NVlabs / GA3C

Hybrid CPU/GPU implementation of the A3C algorithm for deep reinforcement learning.
BSD 3-Clause "New" or "Revised" License
652 stars 195 forks source link

Suggested Config.py settings for a DGX-1 #5

Open ProgramItUp opened 7 years ago

ProgramItUp commented 7 years ago

After running the _train.sh with the default Config.py on a DGX-1 for about an hour I see that the CPU usage stays pretty constant at about 15%, and one GPU is being used at about 40%.

The settngs in Config.py are unchanged: DYNAMIC_SETTINGS = True. The number of trainers varies between 2 and 6, the number of predictors varies between 1 and 2 and the number of agents varies from 34 to 39. I would have expected them to grow to use the available CPU resources.

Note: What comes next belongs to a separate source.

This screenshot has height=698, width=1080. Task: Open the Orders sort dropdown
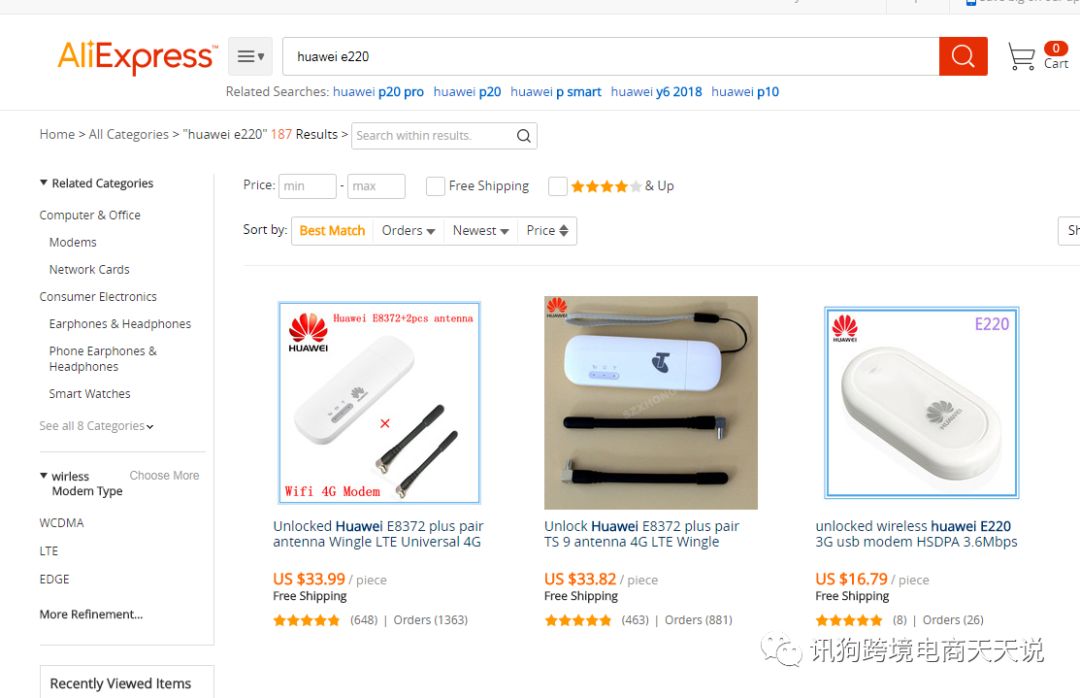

1) Are there settings that will better leverage the cores on a DGX-1? 2) It looks like the code in NetworkVP.py is written for a single GPU. With TensorFlow's support for multiple GPU's, do you have plans to add it? On the surface it seems pretty easy to add:

for d in ['/gpu:0', '/gpu:1', '/gpu:2', '/gpu:3']:    
    with tf.device(d):
       .... calcs here...
ifrosio commented 7 years ago
  1. We cannot answer to this without experimenting. The best approach may be to do a grid search and make sure that dynamic scheduling is close to optimal, as we expect.
  2. We are working on a multi-GPU implementation. When using a small DNN (e.g. the default A3C network), the bottleneck is the GPU-CPU communication, so adding more GPUs naively does not help in this case. A more sophisticated method is required to leverage the computational power of multiple GPUs.
developeralgo8888 commented 7 years ago

When do you expect Multi GPUs implementation is going to be ready? . 99% of researchers or AI users use Multiple Nvidia GPUs on a single system for research, tests and quick training before they pull in the Big Guns -- Grid Super computers. I am not sure why your team never thought of the Multiple GPUs implementation first ? It would have made your code very efficient in using multiple GPUs by simply selecting the number of GPUs to use 1, 2, 3 4, or 8 .

mbz commented 7 years ago

@developeralgo8888 we don't have an eta yet but working on it. As @ifrosio mentioned, a naive multi-GPU implementing does not improve the converge rate and may cause instabilities. A naive data parallelism implementation (which I believe is what you are suggesting %99 of researchers are using) will put more pressure on GA3C bottleneck (i.e. CPU-GPU communication) and therefore the return is nothing. Feel free to implement the code you are suggesting (it shouldn't be more than two lines of code as you suggested) but it's very unlikely that improves the performance.